Yet many farmers use silage analysis results reactively — only when performance disappoints — rather than as a tool to build the ration from the outset. Getting the analysis done immediately after clamping (or at least before feeding begins) and using the numbers to formulate the ration is one of the highest-return management actions on any feeding system.
What each figure means
Dry Matter (DM %)
The percentage of the sample that is solid material — everything except water.
1st cut typical
28–35%
2nd cut typical
22–30%
Good result
30–34%
Watch out
Below 20% or above 40%
Very wet silage (low DM) loses effluent and nutrients. Very dry silage can heat and cause secondary fermentation. First cut is usually drier than second cut.
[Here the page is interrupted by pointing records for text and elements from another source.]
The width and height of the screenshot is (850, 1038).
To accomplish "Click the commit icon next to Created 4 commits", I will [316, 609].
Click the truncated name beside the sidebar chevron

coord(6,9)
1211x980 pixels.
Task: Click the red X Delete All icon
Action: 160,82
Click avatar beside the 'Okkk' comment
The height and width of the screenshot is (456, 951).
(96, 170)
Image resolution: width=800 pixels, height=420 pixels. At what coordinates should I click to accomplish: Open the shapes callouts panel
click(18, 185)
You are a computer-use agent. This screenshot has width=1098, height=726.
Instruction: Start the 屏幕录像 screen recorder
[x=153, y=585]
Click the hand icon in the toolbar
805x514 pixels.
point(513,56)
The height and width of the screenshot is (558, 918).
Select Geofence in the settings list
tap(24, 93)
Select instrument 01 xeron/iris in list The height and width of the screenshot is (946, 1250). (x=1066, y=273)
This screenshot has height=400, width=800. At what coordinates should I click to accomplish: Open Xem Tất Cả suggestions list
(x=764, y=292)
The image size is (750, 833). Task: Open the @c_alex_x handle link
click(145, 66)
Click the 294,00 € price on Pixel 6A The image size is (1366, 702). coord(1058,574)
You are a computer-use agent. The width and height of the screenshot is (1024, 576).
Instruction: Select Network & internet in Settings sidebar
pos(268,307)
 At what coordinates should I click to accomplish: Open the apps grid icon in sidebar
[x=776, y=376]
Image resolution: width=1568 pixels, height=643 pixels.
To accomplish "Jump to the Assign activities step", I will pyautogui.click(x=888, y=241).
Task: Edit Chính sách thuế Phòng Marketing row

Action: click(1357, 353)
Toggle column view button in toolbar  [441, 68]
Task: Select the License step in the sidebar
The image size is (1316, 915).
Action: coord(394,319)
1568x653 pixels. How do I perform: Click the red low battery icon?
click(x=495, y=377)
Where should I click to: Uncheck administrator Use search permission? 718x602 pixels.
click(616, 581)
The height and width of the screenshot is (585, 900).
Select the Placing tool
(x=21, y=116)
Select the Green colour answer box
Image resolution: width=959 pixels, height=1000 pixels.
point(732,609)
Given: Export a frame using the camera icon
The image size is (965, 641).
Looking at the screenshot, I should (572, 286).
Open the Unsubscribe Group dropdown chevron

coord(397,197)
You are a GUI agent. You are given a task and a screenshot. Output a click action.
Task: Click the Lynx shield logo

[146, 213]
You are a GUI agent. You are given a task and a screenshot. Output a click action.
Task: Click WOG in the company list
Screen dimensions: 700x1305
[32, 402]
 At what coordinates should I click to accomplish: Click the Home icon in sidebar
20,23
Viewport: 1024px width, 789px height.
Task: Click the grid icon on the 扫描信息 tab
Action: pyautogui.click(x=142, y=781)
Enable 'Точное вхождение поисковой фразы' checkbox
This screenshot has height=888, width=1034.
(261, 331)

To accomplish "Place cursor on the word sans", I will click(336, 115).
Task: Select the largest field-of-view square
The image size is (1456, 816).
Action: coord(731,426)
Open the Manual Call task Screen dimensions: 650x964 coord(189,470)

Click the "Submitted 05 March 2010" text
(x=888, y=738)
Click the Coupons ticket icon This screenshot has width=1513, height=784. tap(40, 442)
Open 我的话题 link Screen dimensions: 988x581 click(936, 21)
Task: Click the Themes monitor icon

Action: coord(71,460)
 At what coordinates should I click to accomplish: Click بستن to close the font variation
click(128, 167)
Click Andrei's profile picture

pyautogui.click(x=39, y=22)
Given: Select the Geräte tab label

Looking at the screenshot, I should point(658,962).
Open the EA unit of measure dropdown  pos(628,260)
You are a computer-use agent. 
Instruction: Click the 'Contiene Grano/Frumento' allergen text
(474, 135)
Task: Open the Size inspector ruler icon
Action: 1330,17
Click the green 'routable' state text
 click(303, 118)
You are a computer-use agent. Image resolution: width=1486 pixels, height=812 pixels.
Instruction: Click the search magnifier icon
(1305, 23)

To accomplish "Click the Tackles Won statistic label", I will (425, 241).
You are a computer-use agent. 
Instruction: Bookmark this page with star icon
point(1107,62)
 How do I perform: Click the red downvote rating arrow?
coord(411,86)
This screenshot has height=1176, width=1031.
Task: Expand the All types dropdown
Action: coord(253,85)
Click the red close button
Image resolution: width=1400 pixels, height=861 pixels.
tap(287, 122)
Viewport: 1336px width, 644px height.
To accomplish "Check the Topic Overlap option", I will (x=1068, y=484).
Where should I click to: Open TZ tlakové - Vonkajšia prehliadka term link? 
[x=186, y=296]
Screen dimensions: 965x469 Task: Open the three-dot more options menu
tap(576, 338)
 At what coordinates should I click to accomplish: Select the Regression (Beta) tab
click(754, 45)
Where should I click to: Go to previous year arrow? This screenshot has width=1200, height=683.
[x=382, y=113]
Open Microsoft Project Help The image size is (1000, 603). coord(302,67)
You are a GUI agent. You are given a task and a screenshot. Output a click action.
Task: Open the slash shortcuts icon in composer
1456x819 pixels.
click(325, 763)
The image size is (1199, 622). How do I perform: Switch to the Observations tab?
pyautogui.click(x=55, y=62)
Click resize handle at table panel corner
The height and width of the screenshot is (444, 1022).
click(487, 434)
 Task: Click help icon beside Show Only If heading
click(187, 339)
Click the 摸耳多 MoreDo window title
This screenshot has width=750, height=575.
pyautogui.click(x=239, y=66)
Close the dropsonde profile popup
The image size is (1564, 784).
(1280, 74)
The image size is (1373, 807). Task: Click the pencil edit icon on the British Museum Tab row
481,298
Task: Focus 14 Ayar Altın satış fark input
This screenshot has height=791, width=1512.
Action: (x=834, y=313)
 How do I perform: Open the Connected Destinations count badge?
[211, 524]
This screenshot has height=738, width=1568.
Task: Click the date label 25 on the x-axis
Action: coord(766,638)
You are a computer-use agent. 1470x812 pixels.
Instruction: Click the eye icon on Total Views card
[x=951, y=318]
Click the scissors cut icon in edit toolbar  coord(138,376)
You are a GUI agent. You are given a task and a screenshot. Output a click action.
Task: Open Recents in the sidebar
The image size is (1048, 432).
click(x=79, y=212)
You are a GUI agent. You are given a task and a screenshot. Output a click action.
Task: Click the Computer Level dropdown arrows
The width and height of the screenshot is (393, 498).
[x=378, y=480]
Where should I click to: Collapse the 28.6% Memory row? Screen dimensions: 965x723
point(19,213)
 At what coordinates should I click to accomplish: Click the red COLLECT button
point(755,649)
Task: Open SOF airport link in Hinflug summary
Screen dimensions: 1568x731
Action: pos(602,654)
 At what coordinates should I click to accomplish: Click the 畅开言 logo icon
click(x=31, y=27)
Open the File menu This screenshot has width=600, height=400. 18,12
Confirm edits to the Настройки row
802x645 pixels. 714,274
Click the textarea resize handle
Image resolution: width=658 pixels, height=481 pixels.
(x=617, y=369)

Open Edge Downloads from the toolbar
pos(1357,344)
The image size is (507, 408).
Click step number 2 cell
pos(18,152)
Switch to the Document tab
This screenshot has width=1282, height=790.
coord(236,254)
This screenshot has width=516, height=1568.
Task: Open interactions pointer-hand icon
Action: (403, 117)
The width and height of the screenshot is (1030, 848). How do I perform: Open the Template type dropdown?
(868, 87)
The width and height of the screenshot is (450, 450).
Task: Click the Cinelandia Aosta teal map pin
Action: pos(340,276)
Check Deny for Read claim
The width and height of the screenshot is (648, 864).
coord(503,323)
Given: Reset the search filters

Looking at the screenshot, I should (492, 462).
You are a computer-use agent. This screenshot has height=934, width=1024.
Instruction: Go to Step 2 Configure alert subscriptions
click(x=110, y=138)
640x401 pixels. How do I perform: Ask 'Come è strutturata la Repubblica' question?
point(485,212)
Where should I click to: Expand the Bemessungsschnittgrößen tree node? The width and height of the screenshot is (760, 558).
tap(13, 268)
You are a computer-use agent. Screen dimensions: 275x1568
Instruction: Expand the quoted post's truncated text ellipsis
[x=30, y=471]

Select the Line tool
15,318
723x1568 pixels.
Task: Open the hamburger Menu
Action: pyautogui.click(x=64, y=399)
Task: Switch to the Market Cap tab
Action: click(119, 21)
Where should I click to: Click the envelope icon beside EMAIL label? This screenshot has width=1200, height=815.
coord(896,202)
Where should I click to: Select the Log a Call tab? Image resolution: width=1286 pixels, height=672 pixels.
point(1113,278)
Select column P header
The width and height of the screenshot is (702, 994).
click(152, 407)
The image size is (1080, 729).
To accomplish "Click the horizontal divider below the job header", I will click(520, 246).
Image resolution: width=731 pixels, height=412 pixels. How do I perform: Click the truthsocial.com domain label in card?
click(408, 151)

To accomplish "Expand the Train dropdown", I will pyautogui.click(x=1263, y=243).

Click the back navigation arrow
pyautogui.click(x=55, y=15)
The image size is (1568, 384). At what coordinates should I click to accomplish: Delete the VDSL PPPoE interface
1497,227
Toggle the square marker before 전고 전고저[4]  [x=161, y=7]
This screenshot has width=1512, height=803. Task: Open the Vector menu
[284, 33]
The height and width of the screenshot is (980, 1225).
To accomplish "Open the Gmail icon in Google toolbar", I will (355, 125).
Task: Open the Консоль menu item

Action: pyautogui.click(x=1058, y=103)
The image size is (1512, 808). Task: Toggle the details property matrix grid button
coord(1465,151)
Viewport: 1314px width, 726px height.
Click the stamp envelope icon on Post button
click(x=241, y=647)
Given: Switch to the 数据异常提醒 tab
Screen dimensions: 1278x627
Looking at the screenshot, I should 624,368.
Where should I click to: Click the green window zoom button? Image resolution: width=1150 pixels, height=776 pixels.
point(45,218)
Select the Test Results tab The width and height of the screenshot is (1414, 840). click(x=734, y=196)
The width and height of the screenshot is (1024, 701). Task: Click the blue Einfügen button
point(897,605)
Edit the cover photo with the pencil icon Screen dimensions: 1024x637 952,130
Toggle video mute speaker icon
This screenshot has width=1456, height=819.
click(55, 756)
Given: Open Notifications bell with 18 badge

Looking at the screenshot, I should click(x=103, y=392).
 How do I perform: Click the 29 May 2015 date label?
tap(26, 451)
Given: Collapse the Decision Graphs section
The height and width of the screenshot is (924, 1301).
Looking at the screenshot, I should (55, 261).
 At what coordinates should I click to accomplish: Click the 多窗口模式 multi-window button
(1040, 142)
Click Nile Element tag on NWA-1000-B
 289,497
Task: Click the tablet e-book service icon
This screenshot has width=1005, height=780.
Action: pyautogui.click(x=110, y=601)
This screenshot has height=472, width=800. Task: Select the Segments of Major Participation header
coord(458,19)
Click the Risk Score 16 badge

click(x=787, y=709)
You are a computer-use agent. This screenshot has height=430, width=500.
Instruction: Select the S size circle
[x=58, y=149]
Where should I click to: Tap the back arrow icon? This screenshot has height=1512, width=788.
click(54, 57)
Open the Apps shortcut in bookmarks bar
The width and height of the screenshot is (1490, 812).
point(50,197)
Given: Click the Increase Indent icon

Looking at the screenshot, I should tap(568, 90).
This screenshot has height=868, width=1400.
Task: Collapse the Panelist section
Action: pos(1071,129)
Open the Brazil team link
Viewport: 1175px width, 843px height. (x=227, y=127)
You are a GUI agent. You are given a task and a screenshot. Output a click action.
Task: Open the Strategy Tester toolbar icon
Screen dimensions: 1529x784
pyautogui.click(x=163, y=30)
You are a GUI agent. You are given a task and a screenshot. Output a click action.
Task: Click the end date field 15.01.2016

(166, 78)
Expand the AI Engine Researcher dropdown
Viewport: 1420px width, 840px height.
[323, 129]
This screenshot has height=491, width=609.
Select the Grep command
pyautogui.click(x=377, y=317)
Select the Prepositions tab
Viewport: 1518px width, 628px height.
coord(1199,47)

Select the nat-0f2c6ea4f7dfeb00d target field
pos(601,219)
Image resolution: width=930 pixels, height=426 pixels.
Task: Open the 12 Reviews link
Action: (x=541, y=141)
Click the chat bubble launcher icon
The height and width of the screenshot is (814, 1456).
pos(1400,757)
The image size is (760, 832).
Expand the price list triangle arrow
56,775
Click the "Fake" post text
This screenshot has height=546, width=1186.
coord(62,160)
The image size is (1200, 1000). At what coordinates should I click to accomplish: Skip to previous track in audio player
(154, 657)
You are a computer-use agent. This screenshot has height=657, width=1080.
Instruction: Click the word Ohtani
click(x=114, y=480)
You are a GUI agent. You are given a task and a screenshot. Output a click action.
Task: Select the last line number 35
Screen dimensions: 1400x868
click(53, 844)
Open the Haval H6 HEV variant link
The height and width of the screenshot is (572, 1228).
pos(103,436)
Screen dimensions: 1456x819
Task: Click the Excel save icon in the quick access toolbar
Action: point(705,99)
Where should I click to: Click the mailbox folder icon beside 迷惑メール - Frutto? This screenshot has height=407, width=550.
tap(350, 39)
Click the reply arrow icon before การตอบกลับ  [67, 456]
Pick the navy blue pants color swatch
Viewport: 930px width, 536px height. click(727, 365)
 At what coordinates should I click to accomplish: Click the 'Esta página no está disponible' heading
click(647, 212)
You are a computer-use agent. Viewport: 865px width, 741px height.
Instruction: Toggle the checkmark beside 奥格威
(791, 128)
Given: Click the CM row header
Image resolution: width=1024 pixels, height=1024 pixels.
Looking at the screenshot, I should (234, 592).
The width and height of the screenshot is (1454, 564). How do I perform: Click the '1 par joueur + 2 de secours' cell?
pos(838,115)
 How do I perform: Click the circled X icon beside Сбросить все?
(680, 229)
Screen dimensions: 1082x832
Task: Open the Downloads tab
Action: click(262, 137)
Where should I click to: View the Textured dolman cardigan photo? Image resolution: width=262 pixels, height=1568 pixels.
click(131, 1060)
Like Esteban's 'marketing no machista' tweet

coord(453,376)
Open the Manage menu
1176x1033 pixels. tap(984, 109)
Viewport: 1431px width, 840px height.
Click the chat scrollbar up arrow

Metabolisable Energy (ME, MJ/kg DM)
The energy available to the animal after digestive losses. The single most important number on the report.
1st cut typical
10.0–11.2
2nd cut typical
10.5–11.5
Good result
11.0+
Watch out
Below 9.5
ME is calculated from D-value. Every 0.5 MJ/kg DM increase in ME is roughly equivalent to 1 kg of concentrate per cow per day in a dairy ration.
D-value (%)
Digestibility of organic matter — the percentage of the organic fraction the animal can digest.
1st cut typical
65–72
2nd cut typical
68–75
Good result
70+
Watch out
Below 63
D-value is closely related to ME: D-value ÷ 10 × 1.5 ≈ ME. D-value falls rapidly as the grass matures past the early heading stage — cutting date is the single biggest influence.
Crude Protein (CP %)
Total nitrogen content × 6.25. Includes both true protein and non-protein nitrogen (NPN).
1st cut typical
12–16%
2nd cut typical
14–18%
Good result
14–16%
Watch out
Below 10% or above 20%
Very high CP (>18%) in second cuts from heavily fertilised swards often contains a lot of NPN (ammonia), which has less feeding value than true protein. Check the ammonia N figure alongside CP.
pH
The acidity of the silage. Lower pH means better fermentation and preservation.
1st cut typical
3.7–4.2
2nd cut typical
3.7–4.2
Good result
Below 4.0
Watch out
Above 4.5
Dry silage naturally achieves adequate preservation at a higher pH. Wet silage (below 25% DM) needs pH below 4.0 to be stable. A high pH on wet silage indicates poor fermentation.
Ammonia N (% of total N)
The proportion of total nitrogen present as ammonia — an indicator of how much protein has broken down during fermentation.
1st cut typical
Aim <7%
2nd cut typical
Aim <7%
Good result
Below 7%
Watch out
Above 15%
High ammonia N means protein has been degraded to a less useful form. It increases the pH required for stability, contributes to poor palatability, and is often caused by delayed wilting, soil contamination, or slow clamp filling.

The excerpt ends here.